Ну, полно о грустном. Здесь множество красивых мальчишек, они вполне доступны, известных нам проблем не бывает, да и об оборотнях аборигены не слыхали. Пока я тружусь над этим письмом, один склонился ко мне и щекочет шею пейсами (точнее, «пейсом» — есть ли такое слово?). К счастью, они не сведущи в нашей грамоте, хотя несколько слов произнести способны. Malkut! Serpent! Destroyer! — вот, пожалуй, и весь их вокабуляр, плюс еще набор обычных скабрезностей. Местным чириканьем я уже овладел, так что светских обрывов не возникает.
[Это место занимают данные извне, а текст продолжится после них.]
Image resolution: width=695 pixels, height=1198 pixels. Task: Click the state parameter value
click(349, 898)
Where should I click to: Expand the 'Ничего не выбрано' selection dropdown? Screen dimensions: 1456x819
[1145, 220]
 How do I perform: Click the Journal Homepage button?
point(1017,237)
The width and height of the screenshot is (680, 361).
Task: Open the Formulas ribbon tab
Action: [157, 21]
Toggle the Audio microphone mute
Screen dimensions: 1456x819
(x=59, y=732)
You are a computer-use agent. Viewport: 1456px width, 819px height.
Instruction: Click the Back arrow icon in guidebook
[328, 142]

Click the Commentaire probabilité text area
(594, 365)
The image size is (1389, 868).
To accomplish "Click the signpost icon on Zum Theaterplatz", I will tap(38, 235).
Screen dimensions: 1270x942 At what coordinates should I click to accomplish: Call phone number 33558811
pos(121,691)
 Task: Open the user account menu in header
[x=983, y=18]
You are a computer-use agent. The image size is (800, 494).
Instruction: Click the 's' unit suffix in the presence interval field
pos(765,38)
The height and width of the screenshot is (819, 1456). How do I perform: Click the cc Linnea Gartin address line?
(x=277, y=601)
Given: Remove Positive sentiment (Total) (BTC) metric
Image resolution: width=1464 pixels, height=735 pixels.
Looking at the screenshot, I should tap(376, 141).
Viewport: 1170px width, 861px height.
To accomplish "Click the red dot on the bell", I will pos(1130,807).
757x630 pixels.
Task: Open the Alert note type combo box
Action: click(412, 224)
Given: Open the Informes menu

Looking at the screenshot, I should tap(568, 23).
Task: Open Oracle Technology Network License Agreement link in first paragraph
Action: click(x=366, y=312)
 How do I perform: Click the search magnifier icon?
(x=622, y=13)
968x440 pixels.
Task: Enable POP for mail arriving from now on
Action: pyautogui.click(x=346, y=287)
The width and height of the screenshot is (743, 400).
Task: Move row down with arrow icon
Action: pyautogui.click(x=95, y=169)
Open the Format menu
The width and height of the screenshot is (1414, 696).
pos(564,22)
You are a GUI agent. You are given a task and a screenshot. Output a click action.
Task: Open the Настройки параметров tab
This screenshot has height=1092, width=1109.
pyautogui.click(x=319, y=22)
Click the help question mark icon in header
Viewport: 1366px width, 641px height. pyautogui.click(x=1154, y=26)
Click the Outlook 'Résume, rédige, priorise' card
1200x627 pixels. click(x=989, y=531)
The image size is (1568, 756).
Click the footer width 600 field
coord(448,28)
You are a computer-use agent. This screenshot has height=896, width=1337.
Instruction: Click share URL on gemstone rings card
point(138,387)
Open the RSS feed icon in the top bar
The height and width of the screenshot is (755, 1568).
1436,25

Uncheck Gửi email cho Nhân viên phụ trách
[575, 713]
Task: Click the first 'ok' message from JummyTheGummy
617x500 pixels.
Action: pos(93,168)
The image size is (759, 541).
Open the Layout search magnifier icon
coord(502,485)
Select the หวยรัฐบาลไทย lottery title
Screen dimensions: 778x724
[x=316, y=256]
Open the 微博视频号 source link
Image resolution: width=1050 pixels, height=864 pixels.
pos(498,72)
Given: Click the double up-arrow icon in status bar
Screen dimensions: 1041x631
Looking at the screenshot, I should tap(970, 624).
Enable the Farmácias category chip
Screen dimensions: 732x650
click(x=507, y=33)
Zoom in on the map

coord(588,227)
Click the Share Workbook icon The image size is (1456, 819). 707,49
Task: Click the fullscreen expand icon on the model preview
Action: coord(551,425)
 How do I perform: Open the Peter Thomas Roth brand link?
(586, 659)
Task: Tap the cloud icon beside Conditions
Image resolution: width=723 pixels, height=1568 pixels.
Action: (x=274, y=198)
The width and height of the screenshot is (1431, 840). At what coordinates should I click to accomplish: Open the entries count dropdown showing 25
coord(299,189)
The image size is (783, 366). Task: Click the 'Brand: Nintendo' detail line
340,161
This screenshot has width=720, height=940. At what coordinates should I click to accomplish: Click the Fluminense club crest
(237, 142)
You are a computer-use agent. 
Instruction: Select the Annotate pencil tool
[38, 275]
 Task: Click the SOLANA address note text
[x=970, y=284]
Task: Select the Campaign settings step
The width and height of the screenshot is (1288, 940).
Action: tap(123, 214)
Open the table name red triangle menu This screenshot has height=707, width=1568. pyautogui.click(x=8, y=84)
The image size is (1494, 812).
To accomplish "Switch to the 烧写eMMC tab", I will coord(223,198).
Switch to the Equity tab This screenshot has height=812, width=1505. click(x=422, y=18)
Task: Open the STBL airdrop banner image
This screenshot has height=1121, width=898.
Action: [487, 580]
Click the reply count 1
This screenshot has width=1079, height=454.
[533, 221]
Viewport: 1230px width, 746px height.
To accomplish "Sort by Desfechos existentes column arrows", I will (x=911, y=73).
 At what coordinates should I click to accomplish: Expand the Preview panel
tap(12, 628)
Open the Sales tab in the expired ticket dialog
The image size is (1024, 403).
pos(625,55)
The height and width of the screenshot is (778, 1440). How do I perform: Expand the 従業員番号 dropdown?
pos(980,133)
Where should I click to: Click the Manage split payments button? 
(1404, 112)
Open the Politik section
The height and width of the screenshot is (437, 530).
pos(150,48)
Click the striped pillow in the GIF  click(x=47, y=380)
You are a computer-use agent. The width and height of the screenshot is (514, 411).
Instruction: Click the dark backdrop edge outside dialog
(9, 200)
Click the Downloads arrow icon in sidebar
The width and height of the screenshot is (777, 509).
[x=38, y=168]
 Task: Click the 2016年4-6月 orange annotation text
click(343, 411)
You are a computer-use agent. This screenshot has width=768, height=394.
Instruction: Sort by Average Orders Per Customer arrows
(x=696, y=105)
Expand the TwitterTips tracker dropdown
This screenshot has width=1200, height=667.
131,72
Слыхал ли ты про наши перемены? Можешь поздравить меня с сегодняшним указом. Я всегда питал слабость к красивым титулам, ты ведь знаешь. "F!" — звучит величественно, и не удивлюсь, если когда-нибудь звание перейдет к тебе по наследству. Шучу, шучу, хотя, разумеется, плох тот солдат… К слову о солдатах, местная форма безукоризненно эротична. Они знают, что делают. Мы, впрочем, тоже. Часто вспоминаю (и это едва ли не единственное воспоминание из прошлой жизни, которое неизменно согревает душу) наши щенячьи попытки помочь строительству Храма. В каких потемках мы блуждали, да простит нас Azt! Вся эта деревянная ЭМ ЗР, квадратные клинья и овальные дыры! Видел бы ты, как поставлено дело здесь!